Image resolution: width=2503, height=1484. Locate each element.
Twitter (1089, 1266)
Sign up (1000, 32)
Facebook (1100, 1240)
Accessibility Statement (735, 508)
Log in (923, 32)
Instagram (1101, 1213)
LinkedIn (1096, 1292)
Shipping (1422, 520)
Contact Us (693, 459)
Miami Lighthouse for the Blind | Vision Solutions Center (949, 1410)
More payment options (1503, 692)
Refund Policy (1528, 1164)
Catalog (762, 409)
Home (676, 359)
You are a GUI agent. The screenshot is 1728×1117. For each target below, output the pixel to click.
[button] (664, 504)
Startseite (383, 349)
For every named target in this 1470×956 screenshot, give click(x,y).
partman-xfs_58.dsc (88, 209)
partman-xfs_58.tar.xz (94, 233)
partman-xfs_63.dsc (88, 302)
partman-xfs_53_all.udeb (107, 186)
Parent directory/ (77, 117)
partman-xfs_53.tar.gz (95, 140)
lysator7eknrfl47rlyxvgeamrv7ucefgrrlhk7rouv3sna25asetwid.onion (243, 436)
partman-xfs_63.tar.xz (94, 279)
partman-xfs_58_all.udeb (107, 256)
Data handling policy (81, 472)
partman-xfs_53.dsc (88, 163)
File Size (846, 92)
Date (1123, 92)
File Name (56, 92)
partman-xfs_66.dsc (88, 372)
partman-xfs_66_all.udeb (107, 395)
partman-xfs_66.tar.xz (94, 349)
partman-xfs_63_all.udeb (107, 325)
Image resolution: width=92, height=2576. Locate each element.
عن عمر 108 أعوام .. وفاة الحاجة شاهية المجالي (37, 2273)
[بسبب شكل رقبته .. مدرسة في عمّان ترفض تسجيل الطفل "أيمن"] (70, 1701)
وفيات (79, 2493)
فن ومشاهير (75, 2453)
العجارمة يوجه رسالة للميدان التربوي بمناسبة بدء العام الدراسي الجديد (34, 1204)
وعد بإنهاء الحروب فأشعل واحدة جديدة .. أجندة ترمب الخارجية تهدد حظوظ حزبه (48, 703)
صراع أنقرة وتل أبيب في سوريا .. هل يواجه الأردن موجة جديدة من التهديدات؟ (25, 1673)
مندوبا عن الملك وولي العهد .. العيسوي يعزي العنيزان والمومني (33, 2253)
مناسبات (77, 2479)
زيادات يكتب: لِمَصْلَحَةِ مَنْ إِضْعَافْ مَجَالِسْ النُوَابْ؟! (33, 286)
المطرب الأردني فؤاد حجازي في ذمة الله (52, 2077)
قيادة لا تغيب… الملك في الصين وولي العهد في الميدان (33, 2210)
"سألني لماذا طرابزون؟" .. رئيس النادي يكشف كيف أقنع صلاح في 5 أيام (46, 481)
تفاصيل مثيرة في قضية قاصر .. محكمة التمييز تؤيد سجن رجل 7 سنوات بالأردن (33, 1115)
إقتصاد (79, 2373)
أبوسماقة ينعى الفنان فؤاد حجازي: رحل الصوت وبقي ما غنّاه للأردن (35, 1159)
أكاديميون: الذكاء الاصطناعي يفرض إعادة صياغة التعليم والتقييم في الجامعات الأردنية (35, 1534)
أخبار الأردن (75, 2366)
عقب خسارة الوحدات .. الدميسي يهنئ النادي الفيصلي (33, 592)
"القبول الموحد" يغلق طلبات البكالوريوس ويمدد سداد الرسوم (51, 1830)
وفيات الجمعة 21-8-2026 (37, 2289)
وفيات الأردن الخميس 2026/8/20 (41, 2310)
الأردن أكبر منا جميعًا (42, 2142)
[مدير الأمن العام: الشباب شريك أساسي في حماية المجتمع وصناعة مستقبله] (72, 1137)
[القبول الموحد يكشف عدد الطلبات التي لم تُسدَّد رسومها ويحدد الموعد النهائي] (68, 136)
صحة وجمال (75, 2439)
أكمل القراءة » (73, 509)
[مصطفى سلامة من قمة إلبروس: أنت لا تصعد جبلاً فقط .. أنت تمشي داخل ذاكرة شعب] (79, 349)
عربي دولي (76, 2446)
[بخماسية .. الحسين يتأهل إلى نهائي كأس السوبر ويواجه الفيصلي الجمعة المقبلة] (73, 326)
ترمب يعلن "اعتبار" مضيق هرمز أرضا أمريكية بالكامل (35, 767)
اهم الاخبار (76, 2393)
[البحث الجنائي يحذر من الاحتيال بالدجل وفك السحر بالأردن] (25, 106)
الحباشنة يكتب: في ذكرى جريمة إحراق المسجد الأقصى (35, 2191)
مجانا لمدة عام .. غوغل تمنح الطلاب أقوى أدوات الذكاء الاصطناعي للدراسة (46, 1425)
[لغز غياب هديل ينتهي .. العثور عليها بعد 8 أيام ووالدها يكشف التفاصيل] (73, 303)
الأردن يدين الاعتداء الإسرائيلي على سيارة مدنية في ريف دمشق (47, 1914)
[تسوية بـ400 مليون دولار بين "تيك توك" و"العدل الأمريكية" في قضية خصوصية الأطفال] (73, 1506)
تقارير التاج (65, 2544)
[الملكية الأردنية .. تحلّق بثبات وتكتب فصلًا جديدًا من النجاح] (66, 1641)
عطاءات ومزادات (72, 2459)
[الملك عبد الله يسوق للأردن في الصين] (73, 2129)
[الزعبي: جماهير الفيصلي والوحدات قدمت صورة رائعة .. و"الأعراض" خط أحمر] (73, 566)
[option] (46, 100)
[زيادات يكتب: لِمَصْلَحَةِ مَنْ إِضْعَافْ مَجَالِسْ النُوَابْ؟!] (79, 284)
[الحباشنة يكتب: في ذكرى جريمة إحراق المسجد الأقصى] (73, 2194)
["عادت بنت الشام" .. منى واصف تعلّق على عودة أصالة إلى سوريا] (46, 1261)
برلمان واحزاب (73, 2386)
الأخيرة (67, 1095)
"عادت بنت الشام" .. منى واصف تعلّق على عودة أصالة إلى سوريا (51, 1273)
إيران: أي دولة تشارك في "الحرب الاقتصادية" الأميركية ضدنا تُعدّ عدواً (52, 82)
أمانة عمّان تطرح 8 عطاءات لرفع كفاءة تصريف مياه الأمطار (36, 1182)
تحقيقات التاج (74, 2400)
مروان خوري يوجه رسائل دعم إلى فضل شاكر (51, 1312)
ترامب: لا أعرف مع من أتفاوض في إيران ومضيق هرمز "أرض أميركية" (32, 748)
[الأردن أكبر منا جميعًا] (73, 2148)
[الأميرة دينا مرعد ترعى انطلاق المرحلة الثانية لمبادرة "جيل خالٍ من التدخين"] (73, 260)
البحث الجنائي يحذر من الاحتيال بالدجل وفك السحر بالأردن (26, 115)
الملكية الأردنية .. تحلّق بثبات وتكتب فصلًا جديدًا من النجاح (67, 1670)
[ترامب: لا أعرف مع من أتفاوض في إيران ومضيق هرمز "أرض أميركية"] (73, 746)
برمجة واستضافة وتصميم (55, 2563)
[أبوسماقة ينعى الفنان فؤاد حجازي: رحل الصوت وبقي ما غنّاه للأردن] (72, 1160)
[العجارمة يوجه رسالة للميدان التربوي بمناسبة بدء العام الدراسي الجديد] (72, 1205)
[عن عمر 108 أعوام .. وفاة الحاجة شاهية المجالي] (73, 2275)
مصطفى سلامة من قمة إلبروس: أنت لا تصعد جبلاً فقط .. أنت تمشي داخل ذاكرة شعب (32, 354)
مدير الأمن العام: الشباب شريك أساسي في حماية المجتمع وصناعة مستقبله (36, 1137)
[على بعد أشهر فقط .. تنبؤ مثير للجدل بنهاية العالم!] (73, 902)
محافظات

TASK TO COMPLETE —
Please print, exactly and with nothing else, the lines from the first line of the entries through the line containing "Contact Us (693, 459)".

SOLVED PROBLEM —
Image resolution: width=2503, height=1484. Locate each element.
Twitter (1089, 1266)
Sign up (1000, 32)
Facebook (1100, 1240)
Accessibility Statement (735, 508)
Log in (923, 32)
Instagram (1101, 1213)
LinkedIn (1096, 1292)
Shipping (1422, 520)
Contact Us (693, 459)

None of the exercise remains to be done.